» PASSAGE SHOWN:
= = = = =

Fructose, found naturally in fruit and vegetables, also constitutes about half the sugar in refined sugar -- the other half is glucose. Fructose also makes up 42 to 55 percent of the sugar in high-fructose corn syrup, used to sweeten soda and other beverages and foods, according to an article in the April 2011 edition of “Circulation.” All types of sugar can lead to weight gain and clogged arteries. Your body turns sugar into triglycerides, a type of fat that acts similarly to low-density lipoprotein -- LDL, or “bad” -- cholesterol in your bloodstream.

Recommended Intake

To protect your heart health, limit the amount of both refined sugar and fructose in your diet. The American Heart Association recommends that women include no more than 6 teaspoons -- about 100 calories -- of added refined sugar in their daily diets and that men include no more than 9 teaspoons, about 150 calories. You should limit consumption of fructose to 100 grams or less daily if your triglycerides measure more than 150 milligrams per deciliter of blood. Limit consumption to 50 milligrams or less if your triglycerides measure more than 200 mg/dL. Triglycerides higher than 150 mg/dL put you at borderline risk for cardiovascular disease, and triglycerides higher than 200 mg/dL put you at high risk.

Fresh Fruit

Obtain most of your fructose from fruits and vegetables rather than from refined granulated sugar or high-fructose corn syrup. Fruits high in fiber and with low to moderate amounts of fructose in them include raspberries, oranges, grapefruit, bananas, apples and pears. Dried fruits and canned fruits contain relatively high amounts of fructose. A cup of raspberries contains 2.9 grams of fructose per 1-cup serving, compared to raisins, which contain four times as much fructose -- 13 grams -- in a 1 1/2-ounce serving.

Added Sugar

A single-serving chocolate bar contains about a full day's supply of refined sugar. And refined sugar also hides in a lot of processed foods, including pizza sauce and ketchup. Check food labels. If sugar in any form tops the list of ingredients, the food probably contains more sugar than you need. A teaspoon of sugar equals about 4 grams. Four pieces of strawberry-flavored licorice contains 15 grams of sugar, or about 4 1/2 teaspoons.

= = = = =

» PROVIDED DATA:

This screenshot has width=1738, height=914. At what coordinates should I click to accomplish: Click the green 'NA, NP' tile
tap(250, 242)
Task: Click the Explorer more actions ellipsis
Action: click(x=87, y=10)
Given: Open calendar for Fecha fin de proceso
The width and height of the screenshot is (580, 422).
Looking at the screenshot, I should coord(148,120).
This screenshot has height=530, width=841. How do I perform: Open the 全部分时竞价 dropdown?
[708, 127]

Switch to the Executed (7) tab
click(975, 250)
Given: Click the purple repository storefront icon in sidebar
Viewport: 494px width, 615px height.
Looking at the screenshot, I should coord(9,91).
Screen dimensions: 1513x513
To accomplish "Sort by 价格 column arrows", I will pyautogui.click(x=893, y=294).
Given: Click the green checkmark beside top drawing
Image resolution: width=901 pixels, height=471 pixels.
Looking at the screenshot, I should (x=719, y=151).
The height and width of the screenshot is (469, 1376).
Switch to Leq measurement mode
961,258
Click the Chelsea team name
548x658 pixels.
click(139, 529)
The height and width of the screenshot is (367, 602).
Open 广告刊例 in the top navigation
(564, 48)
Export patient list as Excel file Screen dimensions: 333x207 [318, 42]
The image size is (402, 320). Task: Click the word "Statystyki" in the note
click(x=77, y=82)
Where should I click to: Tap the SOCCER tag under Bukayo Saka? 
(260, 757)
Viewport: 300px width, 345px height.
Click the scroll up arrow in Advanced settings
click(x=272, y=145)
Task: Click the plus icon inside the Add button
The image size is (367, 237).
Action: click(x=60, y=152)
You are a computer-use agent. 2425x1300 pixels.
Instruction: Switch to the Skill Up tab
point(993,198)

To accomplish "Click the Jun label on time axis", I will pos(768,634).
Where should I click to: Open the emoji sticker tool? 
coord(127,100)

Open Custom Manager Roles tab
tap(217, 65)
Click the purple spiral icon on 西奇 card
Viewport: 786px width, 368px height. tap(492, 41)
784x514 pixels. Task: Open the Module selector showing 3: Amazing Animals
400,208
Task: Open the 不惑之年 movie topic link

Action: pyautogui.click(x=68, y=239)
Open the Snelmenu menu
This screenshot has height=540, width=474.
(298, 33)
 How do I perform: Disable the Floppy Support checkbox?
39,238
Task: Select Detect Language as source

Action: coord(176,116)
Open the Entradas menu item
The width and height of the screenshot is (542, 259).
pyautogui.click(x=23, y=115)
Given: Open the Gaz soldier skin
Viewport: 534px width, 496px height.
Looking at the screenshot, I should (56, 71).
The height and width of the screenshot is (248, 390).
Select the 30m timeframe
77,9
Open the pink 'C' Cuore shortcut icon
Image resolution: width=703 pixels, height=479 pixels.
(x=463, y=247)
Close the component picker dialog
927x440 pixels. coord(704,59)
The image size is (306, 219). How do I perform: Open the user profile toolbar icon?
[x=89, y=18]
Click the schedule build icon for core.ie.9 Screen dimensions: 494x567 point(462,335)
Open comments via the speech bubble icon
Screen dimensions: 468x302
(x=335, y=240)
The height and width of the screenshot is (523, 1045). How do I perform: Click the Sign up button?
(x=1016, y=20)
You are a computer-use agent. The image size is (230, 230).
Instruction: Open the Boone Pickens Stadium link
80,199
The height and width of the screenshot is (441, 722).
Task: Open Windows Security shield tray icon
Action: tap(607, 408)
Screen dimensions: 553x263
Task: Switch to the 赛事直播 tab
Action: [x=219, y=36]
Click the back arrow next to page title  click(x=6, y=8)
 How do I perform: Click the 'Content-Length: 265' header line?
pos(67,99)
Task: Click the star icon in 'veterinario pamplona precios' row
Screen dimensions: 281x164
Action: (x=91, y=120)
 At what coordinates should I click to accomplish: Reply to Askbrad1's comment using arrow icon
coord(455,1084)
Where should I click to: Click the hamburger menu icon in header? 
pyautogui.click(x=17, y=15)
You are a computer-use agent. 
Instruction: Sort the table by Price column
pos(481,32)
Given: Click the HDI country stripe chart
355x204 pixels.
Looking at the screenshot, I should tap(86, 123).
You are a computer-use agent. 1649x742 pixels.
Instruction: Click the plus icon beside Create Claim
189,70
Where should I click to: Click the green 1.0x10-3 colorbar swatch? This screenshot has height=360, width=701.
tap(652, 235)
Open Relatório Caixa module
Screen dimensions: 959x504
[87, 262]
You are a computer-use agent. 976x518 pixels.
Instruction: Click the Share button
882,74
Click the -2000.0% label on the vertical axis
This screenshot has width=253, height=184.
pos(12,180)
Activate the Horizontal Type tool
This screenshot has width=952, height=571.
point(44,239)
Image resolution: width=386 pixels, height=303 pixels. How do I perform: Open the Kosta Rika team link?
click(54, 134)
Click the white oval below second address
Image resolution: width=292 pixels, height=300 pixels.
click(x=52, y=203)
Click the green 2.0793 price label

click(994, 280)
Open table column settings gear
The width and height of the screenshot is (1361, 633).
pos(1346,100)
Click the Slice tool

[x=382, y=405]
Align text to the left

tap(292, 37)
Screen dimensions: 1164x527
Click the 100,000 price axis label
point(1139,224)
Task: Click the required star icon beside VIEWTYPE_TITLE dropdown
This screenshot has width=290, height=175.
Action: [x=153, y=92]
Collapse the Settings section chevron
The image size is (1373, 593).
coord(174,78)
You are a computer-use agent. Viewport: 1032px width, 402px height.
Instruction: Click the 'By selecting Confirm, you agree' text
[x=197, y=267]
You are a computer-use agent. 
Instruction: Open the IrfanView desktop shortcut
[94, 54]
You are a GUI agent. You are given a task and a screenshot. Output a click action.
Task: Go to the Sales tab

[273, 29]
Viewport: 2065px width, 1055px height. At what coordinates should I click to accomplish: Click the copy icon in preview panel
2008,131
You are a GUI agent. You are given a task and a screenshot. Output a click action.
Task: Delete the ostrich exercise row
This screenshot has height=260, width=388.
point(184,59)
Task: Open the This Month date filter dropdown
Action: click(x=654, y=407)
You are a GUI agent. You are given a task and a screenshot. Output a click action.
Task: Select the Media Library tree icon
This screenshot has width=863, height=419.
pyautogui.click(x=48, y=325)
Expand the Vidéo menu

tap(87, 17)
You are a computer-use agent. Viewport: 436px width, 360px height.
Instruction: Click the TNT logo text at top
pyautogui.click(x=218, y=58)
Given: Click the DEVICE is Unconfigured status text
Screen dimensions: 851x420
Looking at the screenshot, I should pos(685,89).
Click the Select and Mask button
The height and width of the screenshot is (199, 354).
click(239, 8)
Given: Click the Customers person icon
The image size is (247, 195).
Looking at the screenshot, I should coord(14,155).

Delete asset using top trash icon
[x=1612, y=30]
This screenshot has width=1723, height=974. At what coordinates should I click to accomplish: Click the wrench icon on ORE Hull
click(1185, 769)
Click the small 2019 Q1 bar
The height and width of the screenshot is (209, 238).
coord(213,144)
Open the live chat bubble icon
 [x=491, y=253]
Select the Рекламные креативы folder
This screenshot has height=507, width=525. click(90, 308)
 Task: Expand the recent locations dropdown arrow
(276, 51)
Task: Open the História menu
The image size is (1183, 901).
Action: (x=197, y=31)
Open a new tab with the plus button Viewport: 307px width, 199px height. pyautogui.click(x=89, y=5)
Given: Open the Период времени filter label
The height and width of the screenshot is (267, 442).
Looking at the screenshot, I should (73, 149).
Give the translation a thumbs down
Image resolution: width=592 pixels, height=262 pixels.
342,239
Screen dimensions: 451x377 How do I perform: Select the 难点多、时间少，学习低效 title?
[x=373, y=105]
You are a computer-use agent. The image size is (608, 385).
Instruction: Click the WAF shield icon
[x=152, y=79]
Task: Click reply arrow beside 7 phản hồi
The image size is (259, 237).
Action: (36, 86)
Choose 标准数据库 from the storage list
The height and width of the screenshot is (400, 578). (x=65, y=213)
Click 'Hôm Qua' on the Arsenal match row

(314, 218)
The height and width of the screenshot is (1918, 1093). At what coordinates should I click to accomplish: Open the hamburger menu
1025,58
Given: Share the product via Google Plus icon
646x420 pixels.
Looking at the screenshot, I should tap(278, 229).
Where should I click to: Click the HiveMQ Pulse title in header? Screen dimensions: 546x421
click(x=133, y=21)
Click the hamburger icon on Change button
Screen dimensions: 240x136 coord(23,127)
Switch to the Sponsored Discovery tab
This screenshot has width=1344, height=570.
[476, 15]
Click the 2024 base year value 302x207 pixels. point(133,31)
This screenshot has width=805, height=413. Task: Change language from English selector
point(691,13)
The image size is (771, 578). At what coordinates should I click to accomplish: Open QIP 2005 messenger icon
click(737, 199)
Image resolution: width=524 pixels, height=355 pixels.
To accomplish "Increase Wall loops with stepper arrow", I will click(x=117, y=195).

= = = = =

From the sugar passage, answer:
(a) What share of refined sugar is fructose?
(b) What is the American Heart Association's daily limit on added refined sugar for men?
(c) Which two processed foods does it name as hiding refined sugar?
Rely only on the sugar passage, not on the data.

» ANSWER AREA:
(a) About half. The other half is glucose.
(b) No more than 9 teaspoons, about 150 calories.
(c) Pizza sauce and ketchup.